Could you output every record below exactly, leaving out the pictures?
--- Information Enclosed Below ---
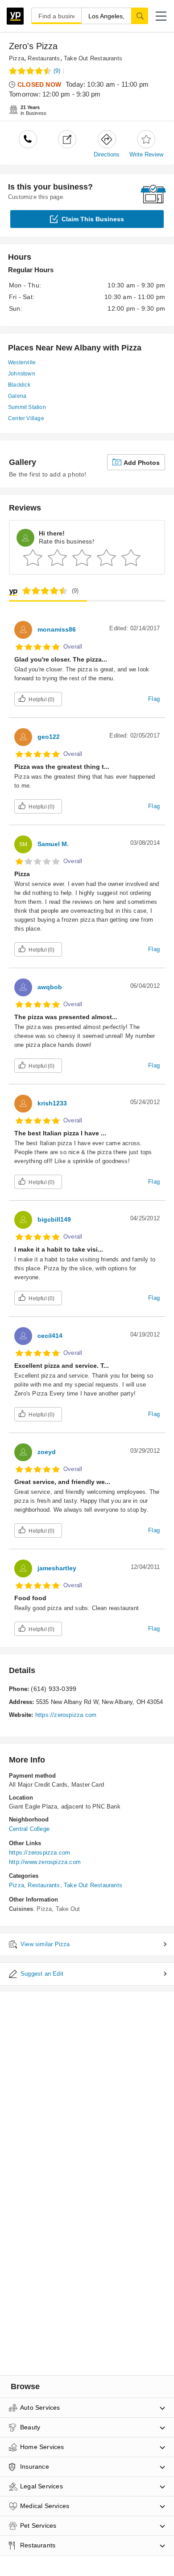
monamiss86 (56, 629)
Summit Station (27, 407)
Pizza (16, 58)
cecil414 (49, 1335)
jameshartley (56, 1568)
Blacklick (19, 385)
--- End of Enclosed Information ---
→ **Solution for this task**
monamiss86 (56, 629)
Summit Station (27, 407)
Pizza (16, 58)
cecil414 (49, 1335)
jameshartley (56, 1568)
Blacklick (19, 385)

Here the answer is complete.